Putting you to sleep…
AFP – A study in England has strengthened evidence from Scandinavia that a vaccine used to prevent pandemic flu boosted the risk of sleep disorder among teens and children, doctors said on Tuesday.
Using the Pandemrix vaccine increased the risk of narcolepsy among people aged four to 18 by a factor of 14 compared to those who did not get the jab, they said.
The risk in absolute terms was between one in 52,000 people and one in 57,000, but this figure may be an over-estimate, according to the study published by the British Medical Journal (BMJ).
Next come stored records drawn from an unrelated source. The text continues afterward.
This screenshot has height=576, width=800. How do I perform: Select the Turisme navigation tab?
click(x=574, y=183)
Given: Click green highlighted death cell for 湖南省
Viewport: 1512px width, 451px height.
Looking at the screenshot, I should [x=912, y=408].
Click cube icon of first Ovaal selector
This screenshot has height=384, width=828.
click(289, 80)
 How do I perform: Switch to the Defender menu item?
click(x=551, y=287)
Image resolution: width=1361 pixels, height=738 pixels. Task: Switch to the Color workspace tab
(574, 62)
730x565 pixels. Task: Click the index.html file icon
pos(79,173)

Narcolepsy is a chronic disorder of the nervous system that causes excessive drowsiness, often causing people to fall asleep uncontrollably.
It normally occurs among 25-50 of every 100,000 people, although figures are sketchy, the study said.
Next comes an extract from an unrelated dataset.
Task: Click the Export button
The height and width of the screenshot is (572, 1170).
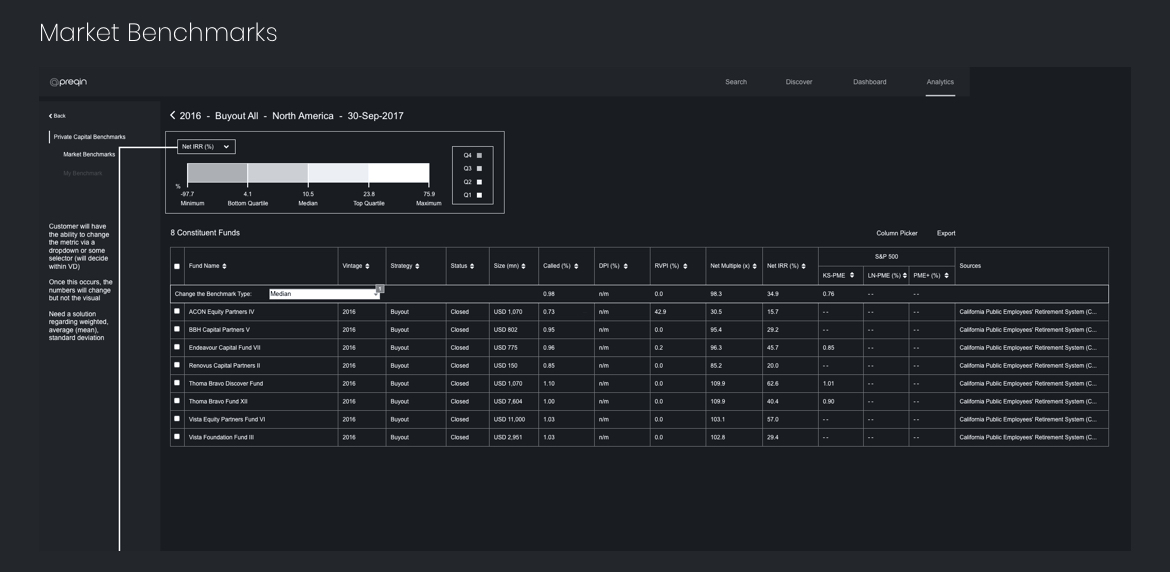Action: click(x=946, y=233)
Pandemrix was the main vaccine used to fight the 2009-2010 outbreak of H1N1 “swine” flu, a much-feared pandemic involving a novel strain influenza virus.
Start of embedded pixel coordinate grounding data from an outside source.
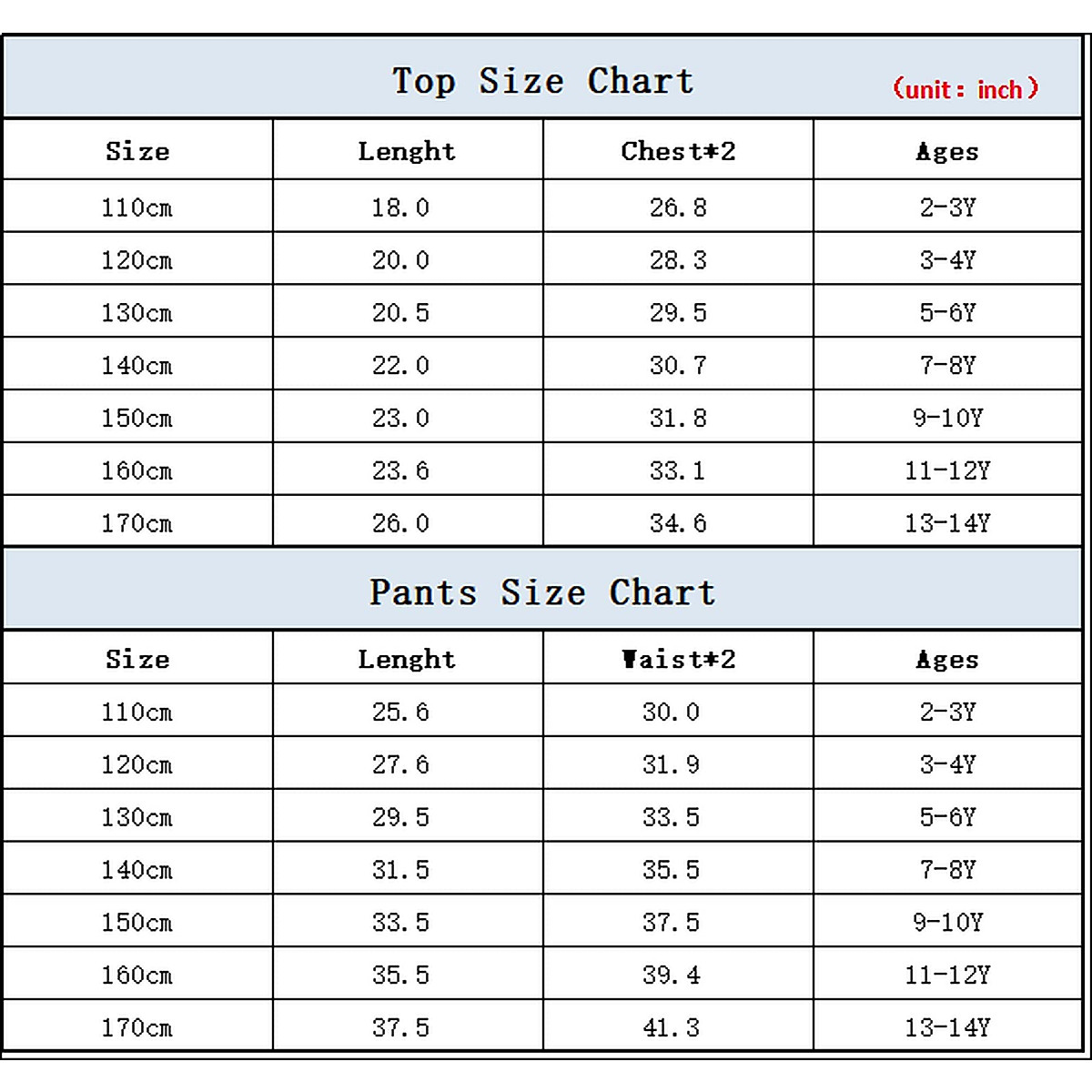Select the 30.7 chest cell
This screenshot has width=1092, height=1092.
coord(678,366)
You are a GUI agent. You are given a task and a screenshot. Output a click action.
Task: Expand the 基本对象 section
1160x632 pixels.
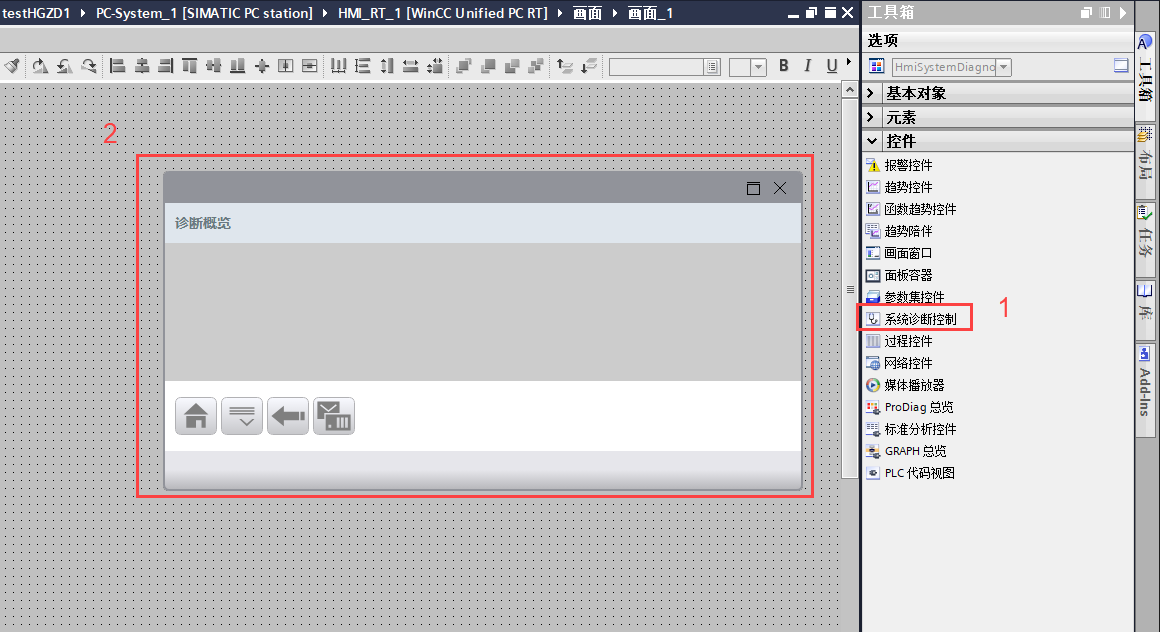tap(871, 93)
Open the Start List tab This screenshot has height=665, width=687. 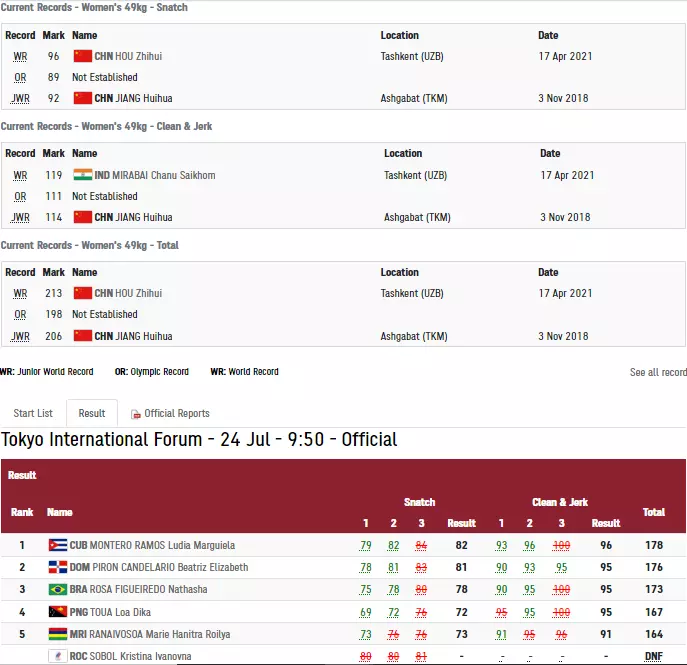[33, 413]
The bug turned out to be as dangerous as normal “seasonal” flu, a discovery prompting some accusations that health watchdogs had over-reacted.
Last September, the European Centre for Disease Prevention and Control (ECDC) said that, on the basis of evidence from sleep centres in Finland and Sweden, vaccination for H1N1 among teenagers and children had led to a narcolepsy risk of one in 20,000.
The new research conducted in England suggests that data from the two Scandinavian countries were not a freak result, the study said.
Pandemrix uses an adjuvant, or booster, called AS03, which aims to strengthen the immune response to the H1N1 virus.